Dans l’idéal, s’interroger sur sa responsabilité sociétale revient, pour une entreprise, à intégrer dans sa stratégie commerciale l’intérêt collectif et les valeurs qui animent les sociétés dans lesquelles elle évolue. Cela peut aller jusqu’à s’opposer publiquement à des décisions prises par les autorités. Cela a été le cas, par exemple, quand Ben & Jerry’s a critiqué ouvertement la loi britannique de 2023 sur la migration illégale qui empêche les réfugiés de demander l’asile au Royaume-Uni s’ils arrivent par la mer. Cela a aussi été le cas lorsqu’en 1995, les producteurs de beaujolais nouveau ont protesté par voie de presse contre la reprise des essais nucléaires français dans le Pacifique décidée par le président Jacques Chirac. Il faut dire que des campagnes de boycott contre ce vin s’étaient déclarées dans plusieurs pays, et notamment aux Pays-Bas, qui en étaient l’un des principaux importateurs à cette époque.

Le 13 novembre, l’association foodwatch a révélé les conclusions d’un audit de la Commission européenne réalisé au cours du premier semestre 2024, selon lequel les autorités brésiliennes n’étaient pas en mesure de garantir que le bœuf brésilien importé sur le territoire de l’Union était exempt d’estradiol 17β, une hormone de croissance interdite dans l’espace européen. En parallèle, les manifestations des agriculteurs français protestant contre leurs conditions de vie et les négociations sur un accord commercial entre l’Union européenne et les pays du Mercosur battaient leur plein.

C’est dans ce contexte que, le 20 novembre 2024, Alexandre Bompard, directeur général de Carrefour, a publié sur X une lettre au président de la FNSEA. Dans cette lettre, il indiquait comprendre le désarroi des agriculteurs face « au risque de débordement sur le marché français d’une production de viande ne respectant pas ses exigences et ses normes ». Il s’engageait aussi à ne commercialiser en France aucune viande en provenance du Mercosur et appelait les autres acteurs de la distribution et de la restauration à rejoindre le mouvement.

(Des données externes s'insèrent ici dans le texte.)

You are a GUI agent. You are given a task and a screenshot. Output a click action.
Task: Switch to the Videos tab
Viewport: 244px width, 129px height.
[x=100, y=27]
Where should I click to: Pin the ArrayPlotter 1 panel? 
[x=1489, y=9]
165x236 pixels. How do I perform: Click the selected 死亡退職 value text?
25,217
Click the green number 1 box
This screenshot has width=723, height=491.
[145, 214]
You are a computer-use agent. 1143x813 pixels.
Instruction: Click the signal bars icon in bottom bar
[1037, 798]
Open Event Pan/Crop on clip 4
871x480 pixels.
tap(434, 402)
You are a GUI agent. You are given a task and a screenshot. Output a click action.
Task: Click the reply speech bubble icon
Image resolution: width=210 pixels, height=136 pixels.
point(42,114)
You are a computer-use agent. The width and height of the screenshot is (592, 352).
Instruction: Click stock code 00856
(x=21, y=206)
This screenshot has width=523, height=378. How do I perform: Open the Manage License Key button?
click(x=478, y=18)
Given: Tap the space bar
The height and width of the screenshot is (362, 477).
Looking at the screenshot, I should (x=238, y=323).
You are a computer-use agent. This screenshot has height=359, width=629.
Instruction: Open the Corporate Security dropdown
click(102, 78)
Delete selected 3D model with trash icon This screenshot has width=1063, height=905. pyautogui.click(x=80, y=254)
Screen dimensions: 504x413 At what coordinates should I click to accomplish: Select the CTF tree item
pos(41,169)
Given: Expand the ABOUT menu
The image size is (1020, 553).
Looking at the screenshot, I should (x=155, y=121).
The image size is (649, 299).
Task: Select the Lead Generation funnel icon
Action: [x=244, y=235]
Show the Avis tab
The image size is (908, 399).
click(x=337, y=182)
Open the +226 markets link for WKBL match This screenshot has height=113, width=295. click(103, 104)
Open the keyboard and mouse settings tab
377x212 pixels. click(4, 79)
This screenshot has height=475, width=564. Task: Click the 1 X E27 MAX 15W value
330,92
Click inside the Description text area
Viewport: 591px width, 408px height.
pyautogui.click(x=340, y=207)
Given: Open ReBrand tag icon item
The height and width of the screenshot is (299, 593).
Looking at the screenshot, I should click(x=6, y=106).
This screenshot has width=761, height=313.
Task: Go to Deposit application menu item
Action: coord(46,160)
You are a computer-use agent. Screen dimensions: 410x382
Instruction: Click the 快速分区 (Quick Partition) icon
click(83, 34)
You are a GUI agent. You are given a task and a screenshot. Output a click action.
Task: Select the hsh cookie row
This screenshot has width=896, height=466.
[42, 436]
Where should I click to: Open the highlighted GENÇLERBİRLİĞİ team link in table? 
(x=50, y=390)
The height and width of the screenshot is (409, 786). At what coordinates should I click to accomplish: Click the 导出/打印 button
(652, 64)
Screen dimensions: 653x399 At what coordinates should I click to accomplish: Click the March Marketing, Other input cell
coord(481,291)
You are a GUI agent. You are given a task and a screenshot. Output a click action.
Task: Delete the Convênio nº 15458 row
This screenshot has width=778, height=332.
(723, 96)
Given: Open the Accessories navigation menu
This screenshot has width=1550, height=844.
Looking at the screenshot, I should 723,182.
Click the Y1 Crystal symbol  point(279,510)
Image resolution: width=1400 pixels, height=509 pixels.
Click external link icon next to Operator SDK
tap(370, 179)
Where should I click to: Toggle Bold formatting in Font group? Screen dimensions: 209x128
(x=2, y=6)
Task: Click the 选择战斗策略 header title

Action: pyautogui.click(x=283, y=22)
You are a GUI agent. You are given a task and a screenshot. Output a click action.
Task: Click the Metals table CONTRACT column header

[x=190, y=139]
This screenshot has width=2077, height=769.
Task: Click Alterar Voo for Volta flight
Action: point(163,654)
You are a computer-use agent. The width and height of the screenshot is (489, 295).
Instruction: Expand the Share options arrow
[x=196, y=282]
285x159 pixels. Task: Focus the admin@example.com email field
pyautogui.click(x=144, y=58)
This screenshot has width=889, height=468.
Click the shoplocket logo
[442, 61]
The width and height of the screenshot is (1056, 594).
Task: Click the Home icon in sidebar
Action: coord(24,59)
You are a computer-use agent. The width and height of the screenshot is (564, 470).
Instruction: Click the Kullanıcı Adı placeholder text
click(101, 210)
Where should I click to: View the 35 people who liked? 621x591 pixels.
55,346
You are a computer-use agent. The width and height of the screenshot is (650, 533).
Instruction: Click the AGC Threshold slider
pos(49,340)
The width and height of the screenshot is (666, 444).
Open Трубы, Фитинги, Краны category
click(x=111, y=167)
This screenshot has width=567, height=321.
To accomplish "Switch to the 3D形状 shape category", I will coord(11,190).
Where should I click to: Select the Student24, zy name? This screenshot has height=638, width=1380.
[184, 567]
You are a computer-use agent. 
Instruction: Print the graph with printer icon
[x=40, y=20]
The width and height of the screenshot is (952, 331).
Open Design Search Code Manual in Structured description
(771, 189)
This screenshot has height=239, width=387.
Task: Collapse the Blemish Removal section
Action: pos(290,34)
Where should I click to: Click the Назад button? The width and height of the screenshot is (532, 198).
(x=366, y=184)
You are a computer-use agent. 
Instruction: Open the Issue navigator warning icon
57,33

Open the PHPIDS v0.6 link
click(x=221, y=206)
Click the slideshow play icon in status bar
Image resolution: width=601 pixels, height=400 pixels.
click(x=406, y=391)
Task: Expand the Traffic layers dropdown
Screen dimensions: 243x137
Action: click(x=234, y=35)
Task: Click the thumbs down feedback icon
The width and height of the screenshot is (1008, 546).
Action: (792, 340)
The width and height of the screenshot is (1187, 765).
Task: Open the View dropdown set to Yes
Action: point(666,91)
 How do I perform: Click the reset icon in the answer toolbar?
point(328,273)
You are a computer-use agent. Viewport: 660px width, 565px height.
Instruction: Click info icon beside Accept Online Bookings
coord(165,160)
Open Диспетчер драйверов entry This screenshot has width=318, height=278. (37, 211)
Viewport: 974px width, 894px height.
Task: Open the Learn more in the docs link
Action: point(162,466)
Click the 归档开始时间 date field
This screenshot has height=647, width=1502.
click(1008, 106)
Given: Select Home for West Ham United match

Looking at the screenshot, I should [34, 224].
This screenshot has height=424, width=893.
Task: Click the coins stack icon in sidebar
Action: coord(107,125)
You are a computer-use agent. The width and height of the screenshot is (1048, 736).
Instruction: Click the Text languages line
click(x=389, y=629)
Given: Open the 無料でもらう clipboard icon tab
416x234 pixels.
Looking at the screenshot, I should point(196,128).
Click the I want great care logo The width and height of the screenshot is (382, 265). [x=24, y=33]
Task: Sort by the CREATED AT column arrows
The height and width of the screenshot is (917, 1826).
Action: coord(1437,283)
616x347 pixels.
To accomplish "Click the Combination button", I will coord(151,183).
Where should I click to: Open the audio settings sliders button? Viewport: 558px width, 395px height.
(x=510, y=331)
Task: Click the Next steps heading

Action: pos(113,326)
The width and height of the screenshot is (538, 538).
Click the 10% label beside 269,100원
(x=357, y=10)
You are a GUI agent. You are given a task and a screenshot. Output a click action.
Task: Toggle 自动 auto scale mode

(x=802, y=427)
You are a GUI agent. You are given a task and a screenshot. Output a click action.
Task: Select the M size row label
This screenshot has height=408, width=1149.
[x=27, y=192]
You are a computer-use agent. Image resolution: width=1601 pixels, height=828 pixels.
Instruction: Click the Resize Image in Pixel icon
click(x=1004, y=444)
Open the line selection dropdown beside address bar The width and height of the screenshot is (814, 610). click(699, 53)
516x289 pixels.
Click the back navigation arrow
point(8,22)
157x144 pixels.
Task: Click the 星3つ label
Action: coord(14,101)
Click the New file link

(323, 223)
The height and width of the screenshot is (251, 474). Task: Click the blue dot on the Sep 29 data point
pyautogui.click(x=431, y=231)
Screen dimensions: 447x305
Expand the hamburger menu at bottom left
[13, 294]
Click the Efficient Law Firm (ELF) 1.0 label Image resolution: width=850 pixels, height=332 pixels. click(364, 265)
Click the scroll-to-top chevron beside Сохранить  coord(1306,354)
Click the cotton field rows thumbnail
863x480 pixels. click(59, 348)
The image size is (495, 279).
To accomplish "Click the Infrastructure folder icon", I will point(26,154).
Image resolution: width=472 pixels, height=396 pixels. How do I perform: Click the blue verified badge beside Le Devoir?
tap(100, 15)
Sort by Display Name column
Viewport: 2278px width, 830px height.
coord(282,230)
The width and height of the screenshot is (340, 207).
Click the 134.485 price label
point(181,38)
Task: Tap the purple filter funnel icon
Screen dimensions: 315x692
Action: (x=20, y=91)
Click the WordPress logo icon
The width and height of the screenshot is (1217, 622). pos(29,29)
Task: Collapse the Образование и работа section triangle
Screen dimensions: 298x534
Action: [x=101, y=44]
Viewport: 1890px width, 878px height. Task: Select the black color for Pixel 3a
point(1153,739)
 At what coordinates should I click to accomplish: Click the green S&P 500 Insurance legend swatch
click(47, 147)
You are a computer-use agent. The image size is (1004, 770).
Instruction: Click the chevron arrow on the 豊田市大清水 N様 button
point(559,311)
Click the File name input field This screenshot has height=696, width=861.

La réaction ne s’est pas fait attendre, à la fois de la part de l’ambassade du Brésil en France et des principaux producteurs brésiliens de viande, comme JBS et Marfrig, qui ont suspendu leurs approvisionnements aux magasins de Carrefour au Brésil, deuxième marché du groupe. Face à cette réaction, le 26 novembre 2024, Alexandre Bombard a fait machine arrière et a présenté ses excuses au gouvernement brésilien, évoquant un problème de communication.